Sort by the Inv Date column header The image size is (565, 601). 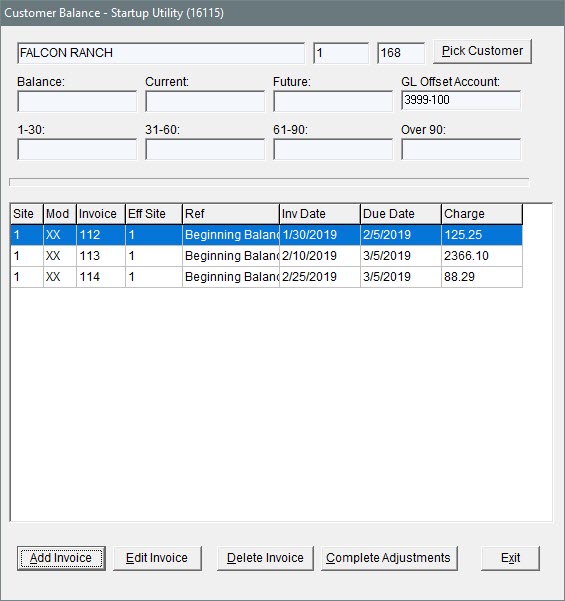[x=320, y=214]
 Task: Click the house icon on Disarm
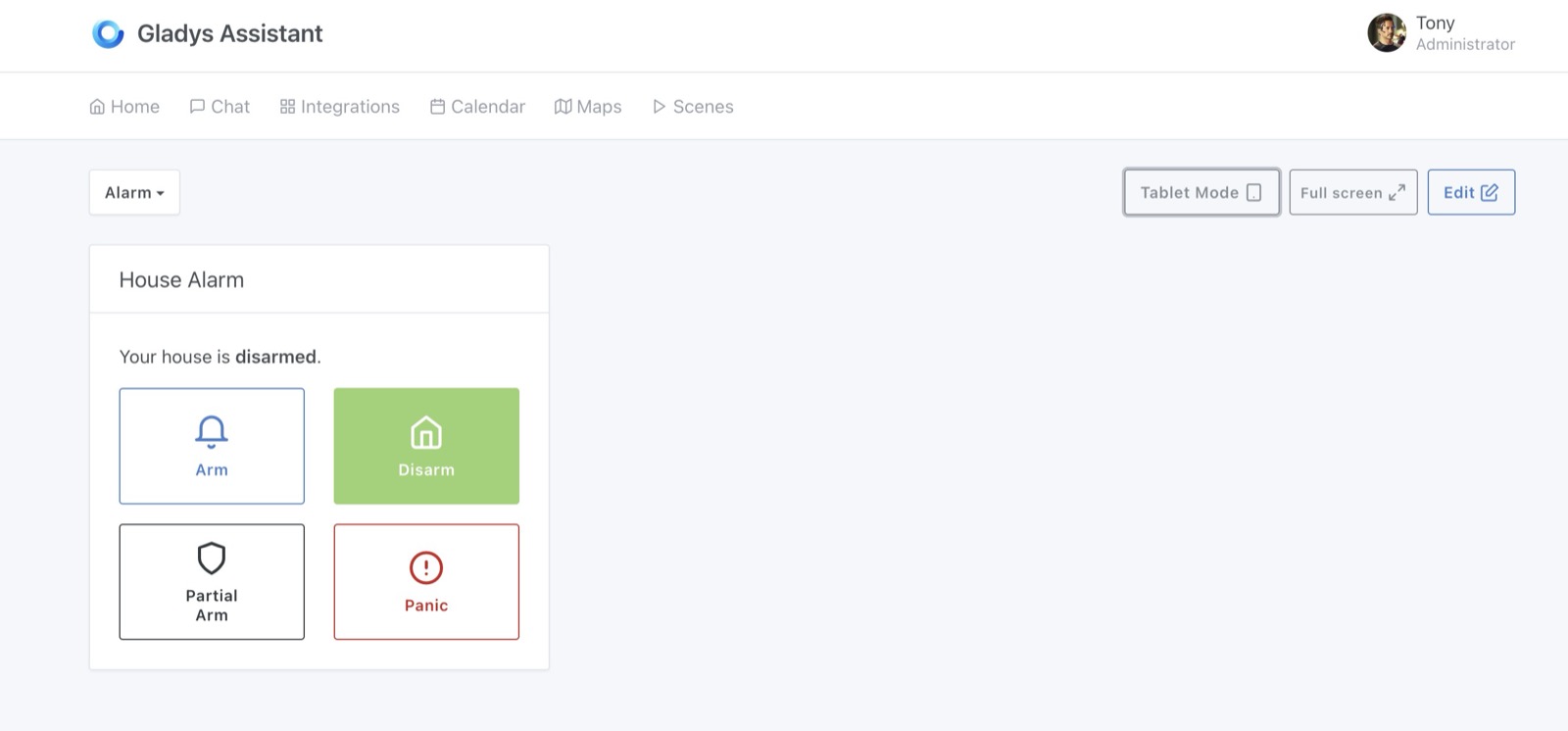tap(426, 432)
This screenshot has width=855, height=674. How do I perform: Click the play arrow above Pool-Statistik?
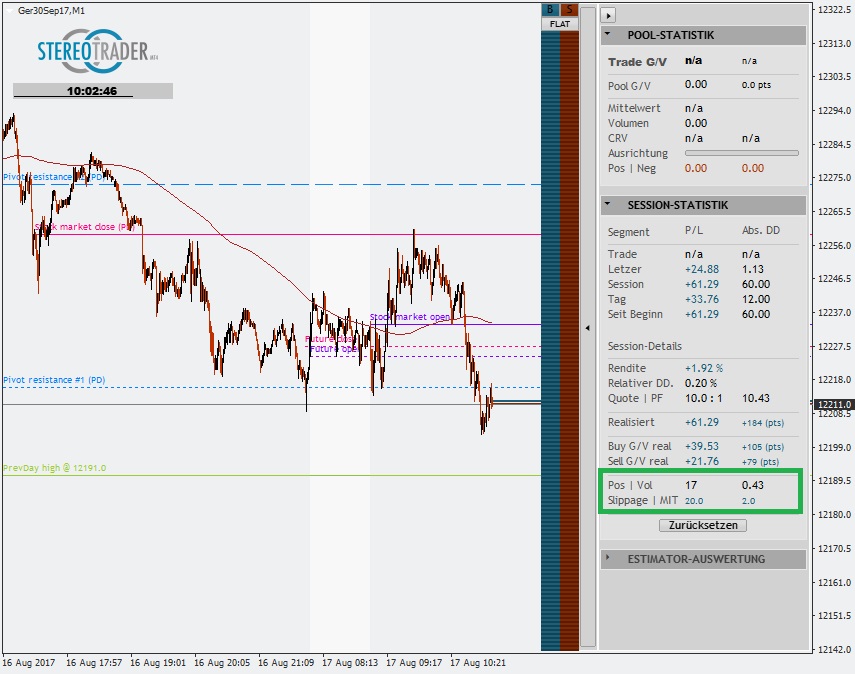coord(609,15)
..............................
Write out the lines from the line with "Task: Click the house icon on Disarm" through the end of the records exactly; do not include pictures or any other lines.

**EXERCISE RESULT:**
 Task: Click the house icon on Disarm
tap(426, 432)
This screenshot has width=855, height=674. How do I perform: Click the play arrow above Pool-Statistik?
coord(609,15)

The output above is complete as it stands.